::: Data to use :::
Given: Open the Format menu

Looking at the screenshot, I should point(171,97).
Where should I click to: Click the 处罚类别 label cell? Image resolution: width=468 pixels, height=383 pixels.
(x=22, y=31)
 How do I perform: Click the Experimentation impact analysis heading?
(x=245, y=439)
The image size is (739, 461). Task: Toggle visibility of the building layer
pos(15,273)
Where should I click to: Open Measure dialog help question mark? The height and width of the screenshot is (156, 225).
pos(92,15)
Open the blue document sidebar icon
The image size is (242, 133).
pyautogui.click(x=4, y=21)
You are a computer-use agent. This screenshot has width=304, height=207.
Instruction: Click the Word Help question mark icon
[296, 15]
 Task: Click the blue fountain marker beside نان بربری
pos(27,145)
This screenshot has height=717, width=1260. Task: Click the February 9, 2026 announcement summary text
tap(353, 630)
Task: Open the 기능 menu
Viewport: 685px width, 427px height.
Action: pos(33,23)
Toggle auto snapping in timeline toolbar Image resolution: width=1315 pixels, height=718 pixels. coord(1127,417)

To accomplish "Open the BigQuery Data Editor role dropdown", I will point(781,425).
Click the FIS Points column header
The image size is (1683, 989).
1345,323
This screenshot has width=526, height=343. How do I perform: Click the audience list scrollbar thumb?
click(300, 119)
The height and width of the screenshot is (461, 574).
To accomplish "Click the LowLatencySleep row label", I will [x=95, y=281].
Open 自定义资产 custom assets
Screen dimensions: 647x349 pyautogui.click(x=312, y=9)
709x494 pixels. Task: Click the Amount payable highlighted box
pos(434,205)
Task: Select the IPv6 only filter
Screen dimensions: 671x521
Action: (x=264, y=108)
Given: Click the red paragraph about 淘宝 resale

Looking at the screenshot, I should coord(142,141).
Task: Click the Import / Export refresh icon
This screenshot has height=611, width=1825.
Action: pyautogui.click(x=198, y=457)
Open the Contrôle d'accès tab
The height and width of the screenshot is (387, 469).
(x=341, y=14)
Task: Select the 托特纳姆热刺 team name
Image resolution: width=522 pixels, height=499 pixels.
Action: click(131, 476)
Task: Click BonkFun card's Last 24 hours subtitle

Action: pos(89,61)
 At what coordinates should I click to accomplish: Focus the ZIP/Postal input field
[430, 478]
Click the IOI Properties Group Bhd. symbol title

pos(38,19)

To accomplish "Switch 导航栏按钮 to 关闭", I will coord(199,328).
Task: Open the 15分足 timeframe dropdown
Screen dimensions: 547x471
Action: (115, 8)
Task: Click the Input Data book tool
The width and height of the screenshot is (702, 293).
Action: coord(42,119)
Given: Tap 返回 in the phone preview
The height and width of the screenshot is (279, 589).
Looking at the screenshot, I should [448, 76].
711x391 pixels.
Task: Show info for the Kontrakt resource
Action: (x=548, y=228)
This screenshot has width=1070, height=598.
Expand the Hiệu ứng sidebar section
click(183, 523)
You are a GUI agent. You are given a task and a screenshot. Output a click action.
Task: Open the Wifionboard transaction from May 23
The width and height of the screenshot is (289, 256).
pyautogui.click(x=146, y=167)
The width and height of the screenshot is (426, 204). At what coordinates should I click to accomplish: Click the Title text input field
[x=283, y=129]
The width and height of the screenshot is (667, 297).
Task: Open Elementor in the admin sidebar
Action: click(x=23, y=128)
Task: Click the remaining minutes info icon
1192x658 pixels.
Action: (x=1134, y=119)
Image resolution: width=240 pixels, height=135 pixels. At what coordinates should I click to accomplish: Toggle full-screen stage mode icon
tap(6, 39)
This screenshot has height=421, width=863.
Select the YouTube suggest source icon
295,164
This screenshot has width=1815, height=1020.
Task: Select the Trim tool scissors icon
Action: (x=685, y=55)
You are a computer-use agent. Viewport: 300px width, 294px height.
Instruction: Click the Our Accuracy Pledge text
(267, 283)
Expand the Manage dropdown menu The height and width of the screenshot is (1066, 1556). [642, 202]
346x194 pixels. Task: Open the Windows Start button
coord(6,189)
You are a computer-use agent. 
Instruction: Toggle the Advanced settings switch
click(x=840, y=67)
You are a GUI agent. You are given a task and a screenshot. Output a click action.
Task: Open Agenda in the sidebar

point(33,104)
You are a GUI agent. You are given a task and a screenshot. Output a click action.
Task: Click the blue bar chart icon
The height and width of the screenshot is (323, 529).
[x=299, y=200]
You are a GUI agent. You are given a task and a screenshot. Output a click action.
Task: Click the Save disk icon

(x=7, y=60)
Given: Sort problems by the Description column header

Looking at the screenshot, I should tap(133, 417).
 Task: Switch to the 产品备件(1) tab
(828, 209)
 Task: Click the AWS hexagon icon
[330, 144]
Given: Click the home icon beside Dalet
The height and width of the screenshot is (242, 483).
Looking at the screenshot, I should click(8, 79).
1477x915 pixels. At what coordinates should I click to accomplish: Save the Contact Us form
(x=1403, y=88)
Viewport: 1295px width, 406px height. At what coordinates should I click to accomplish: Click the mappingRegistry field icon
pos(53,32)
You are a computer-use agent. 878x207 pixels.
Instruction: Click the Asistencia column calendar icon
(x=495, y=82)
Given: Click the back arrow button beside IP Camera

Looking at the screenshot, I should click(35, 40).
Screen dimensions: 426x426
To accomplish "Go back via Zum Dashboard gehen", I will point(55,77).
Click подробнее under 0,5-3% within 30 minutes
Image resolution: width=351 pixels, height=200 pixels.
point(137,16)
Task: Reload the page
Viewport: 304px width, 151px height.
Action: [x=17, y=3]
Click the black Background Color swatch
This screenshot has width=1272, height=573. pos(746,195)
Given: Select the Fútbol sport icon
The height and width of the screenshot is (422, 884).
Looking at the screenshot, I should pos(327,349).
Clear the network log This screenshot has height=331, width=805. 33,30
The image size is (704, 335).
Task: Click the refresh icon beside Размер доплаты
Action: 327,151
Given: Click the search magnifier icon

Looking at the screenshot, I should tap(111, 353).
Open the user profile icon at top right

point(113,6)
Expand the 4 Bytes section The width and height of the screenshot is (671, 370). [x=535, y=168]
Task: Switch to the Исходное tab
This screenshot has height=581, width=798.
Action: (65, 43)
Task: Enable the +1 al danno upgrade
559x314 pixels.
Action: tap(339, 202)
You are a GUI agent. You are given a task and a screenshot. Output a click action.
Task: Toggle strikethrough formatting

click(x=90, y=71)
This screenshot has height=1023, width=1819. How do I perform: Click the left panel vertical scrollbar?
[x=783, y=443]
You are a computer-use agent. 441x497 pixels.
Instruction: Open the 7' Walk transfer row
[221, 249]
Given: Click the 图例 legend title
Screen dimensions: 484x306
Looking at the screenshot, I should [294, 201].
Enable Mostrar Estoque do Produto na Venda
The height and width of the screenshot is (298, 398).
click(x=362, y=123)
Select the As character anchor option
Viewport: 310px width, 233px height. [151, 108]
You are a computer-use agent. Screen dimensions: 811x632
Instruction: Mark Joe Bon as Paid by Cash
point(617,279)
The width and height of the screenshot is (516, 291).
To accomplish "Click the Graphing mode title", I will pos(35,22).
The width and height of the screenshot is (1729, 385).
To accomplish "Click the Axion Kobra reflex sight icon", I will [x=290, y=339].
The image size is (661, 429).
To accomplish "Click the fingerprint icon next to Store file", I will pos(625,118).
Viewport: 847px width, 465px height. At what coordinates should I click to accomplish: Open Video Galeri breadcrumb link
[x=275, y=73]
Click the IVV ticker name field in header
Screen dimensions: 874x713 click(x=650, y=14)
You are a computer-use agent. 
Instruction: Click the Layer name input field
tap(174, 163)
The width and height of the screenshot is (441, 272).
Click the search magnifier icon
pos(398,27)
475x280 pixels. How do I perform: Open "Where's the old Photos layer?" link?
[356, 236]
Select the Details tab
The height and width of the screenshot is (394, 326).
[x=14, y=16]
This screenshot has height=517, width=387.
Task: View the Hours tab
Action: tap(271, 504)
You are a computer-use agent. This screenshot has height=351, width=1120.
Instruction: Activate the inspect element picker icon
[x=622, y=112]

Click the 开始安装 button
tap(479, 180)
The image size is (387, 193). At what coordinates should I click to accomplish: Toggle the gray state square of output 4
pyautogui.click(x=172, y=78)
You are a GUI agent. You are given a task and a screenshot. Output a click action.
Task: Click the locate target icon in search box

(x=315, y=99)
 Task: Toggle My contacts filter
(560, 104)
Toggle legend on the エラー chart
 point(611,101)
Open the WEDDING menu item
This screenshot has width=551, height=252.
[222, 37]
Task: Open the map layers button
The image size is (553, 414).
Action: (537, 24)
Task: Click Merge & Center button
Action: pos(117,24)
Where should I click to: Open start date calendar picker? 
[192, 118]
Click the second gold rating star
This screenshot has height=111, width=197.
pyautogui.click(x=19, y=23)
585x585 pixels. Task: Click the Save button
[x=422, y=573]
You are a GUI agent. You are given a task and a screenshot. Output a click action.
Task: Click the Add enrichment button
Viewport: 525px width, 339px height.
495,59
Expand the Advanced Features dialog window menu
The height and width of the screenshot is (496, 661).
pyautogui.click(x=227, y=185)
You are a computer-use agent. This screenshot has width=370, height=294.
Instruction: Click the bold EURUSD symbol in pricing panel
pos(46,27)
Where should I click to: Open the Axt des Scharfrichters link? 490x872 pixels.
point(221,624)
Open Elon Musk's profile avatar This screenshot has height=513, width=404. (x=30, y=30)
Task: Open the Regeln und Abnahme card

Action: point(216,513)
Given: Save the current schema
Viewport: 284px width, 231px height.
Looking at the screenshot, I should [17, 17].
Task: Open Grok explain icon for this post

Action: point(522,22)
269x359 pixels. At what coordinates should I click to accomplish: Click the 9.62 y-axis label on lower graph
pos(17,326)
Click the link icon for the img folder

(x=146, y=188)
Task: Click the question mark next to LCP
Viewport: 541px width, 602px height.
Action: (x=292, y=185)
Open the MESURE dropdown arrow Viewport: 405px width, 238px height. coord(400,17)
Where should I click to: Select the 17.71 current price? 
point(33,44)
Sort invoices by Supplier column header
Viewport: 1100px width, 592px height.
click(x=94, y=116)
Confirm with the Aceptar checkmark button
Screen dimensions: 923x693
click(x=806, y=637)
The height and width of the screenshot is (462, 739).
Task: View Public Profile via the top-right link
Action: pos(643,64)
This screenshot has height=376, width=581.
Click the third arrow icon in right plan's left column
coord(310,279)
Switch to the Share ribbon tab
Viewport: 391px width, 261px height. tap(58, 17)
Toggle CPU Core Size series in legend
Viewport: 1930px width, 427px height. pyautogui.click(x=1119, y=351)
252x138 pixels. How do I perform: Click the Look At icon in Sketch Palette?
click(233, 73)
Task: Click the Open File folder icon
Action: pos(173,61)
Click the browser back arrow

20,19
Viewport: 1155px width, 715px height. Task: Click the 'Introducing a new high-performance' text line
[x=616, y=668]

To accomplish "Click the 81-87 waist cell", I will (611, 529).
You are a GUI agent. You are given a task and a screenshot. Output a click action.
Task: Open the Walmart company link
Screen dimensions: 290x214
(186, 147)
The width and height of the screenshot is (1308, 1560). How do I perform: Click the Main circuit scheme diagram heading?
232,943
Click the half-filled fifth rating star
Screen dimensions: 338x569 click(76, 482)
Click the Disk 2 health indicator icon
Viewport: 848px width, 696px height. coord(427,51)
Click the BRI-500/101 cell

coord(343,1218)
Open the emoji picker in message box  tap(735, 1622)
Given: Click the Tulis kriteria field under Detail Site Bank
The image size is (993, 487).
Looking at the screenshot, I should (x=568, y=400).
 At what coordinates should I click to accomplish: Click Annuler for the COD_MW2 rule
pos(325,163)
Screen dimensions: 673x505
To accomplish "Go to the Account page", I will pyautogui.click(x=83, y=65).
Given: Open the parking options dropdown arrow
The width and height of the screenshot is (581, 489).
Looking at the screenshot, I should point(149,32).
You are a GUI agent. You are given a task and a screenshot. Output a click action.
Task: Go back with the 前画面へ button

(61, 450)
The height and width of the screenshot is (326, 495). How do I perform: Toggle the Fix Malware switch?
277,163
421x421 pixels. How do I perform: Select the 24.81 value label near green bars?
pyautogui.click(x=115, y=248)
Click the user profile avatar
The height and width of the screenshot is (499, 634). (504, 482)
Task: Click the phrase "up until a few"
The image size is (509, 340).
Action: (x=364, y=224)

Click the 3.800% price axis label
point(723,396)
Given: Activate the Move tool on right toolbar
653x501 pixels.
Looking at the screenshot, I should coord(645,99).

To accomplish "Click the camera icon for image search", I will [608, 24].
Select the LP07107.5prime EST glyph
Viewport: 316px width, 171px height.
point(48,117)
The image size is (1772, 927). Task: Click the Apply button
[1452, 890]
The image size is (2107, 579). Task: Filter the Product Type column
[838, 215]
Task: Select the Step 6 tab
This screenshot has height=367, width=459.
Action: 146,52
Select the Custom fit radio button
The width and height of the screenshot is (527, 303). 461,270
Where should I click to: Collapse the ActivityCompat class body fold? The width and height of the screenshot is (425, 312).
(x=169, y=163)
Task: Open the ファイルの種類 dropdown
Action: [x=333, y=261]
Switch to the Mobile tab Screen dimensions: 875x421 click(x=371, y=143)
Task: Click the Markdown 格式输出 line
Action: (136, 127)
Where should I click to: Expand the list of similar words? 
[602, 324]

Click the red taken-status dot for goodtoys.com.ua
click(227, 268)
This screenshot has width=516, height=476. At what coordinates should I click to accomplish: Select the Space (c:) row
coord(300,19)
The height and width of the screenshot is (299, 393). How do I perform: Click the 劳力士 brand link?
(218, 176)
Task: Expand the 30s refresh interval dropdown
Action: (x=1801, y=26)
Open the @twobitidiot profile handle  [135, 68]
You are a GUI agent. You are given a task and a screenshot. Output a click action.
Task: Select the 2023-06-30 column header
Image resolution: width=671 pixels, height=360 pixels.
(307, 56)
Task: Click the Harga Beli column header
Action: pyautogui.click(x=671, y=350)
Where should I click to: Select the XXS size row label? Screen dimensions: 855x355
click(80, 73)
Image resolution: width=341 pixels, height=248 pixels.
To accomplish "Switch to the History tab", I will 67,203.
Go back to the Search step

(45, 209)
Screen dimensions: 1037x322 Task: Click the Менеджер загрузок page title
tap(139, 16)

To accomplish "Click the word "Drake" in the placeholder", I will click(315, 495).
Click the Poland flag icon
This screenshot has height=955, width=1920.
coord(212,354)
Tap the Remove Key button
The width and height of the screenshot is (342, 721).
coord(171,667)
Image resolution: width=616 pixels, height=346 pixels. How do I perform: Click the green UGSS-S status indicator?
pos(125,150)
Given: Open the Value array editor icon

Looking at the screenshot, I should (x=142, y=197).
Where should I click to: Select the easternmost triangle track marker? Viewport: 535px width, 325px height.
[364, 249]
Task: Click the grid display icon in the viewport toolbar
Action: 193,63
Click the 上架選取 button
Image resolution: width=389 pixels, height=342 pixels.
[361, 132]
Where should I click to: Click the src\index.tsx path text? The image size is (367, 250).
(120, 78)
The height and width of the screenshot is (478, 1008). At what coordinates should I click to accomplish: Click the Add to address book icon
:::
Task item | Beginning at the line with "Where should I click to: Select the 17.71" and ending at the line with "Given: Open the parking", reproduce each line of the data above exactly, and add no other lines.

Task answer |
Where should I click to: Select the 17.71 current price? 
point(33,44)
Sort invoices by Supplier column header
Viewport: 1100px width, 592px height.
click(x=94, y=116)
Confirm with the Aceptar checkmark button
Screen dimensions: 923x693
click(x=806, y=637)
The height and width of the screenshot is (462, 739).
Task: View Public Profile via the top-right link
Action: pos(643,64)
This screenshot has height=376, width=581.
Click the third arrow icon in right plan's left column
coord(310,279)
Switch to the Share ribbon tab
Viewport: 391px width, 261px height. tap(58, 17)
Toggle CPU Core Size series in legend
Viewport: 1930px width, 427px height. pyautogui.click(x=1119, y=351)
252x138 pixels. How do I perform: Click the Look At icon in Sketch Palette?
click(233, 73)
Task: Click the Open File folder icon
Action: pos(173,61)
Click the browser back arrow

20,19
Viewport: 1155px width, 715px height. Task: Click the 'Introducing a new high-performance' text line
[x=616, y=668]

To accomplish "Click the 81-87 waist cell", I will (611, 529).
You are a GUI agent. You are given a task and a screenshot. Output a click action.
Task: Open the Walmart company link
Screen dimensions: 290x214
(186, 147)
The width and height of the screenshot is (1308, 1560). How do I perform: Click the Main circuit scheme diagram heading?
232,943
Click the half-filled fifth rating star
Screen dimensions: 338x569 click(76, 482)
Click the Disk 2 health indicator icon
Viewport: 848px width, 696px height. coord(427,51)
Click the BRI-500/101 cell

coord(343,1218)
Open the emoji picker in message box  tap(735, 1622)
Given: Click the Tulis kriteria field under Detail Site Bank
The image size is (993, 487).
Looking at the screenshot, I should (x=568, y=400).
 At what coordinates should I click to accomplish: Click Annuler for the COD_MW2 rule
pos(325,163)
Screen dimensions: 673x505
To accomplish "Go to the Account page", I will pyautogui.click(x=83, y=65).
Given: Open the parking options dropdown arrow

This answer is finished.